EU Quality Management System Certificate
We are proud to announce that our Bed Head Units are certified under Regulation (EU) 2017/745 for medical devices. The compliance of our quality management system has been verified by IMQ S.p.A., Notified Body no. 0051, which has issued the EU Quality Management System Certificate (no. 187/MDR). Certification Details Manufacturer: LOMAR SRL, Flero (BS), Italy Certification: Compliant with Annex IX (Chapters I and III) of Regulation (EU) 2017/745 Certified Device: Bed Head Units Risk Class: IIb Date of Issue: 20/02/2025 Valid Until: 19/02/2030 Quality and Safety Assurance This certification confirms that our quality management system ensures compliance with the highest safety and performance standards required for medical devices. The validity of the certificate is subject to continuous surveillance by the certifying body to guarantee ongoing adherence to quality standards. For more information about the certification and technical specifications, please contact us or consult the official documentation.
ISO 9001 Certification: Excellence in Quality Management
We guarantee quality, efficiency and customer satisfaction through a certified management system
Our company is ISO 9001 certified, an international recognition that demonstrates our constant commitment to improving business processes and meeting the needs of our clients. By adopting the highest quality standards, we ensure that every phase of our work adheres to rigorous criteria of efficiency, reliability, and continuous improvement. ISO 9001 certification is tangible proof of our dedication to quality management and to creating lasting value for our clients and partners.

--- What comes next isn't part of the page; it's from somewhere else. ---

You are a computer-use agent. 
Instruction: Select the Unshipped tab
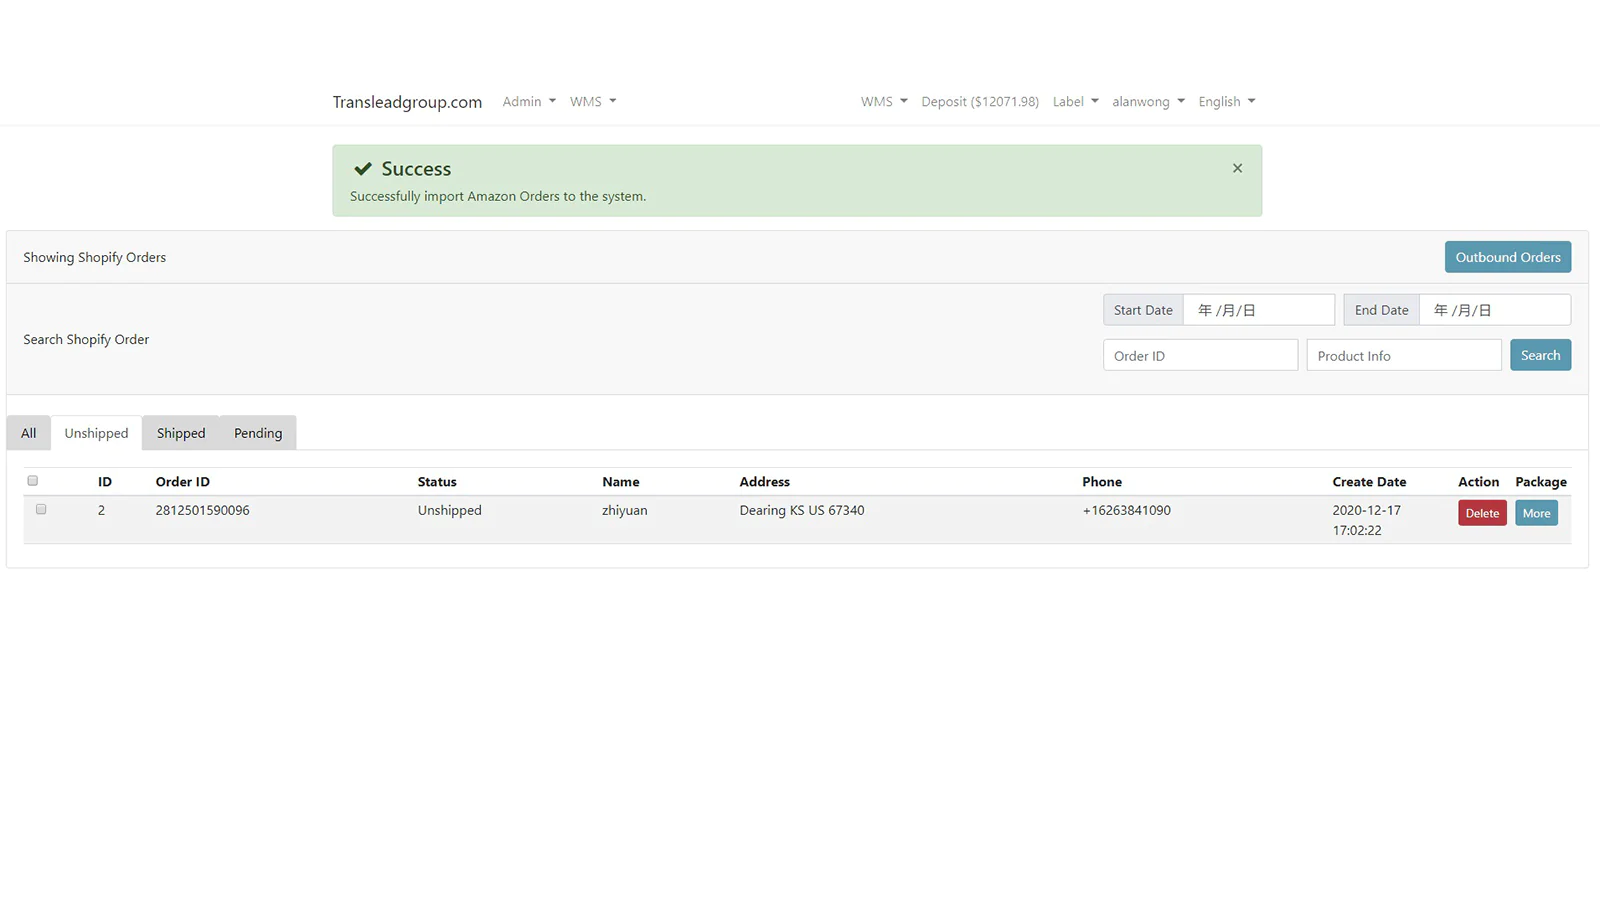point(96,433)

ISO 13485:2016 Certification – Quality and Safety in Medical Devices
An ongoing commitment to ensuring compliance and reliability in the healthcare and medical device industries
Our company is ISO 13485:2016 certified, an important international standard that demonstrates the adoption of a quality management system specifically designed for medical devices. This certification ensures that our production processes and products meet regulatory requirements, are safe and reliable, and address the needs of the healthcare sector. With ISO 13485:2016, we are committed to maintaining the high-quality standards required to improve patient safety and the effectiveness of medical devices, ensuring careful and rigorous management throughout every stage of the product lifecycle.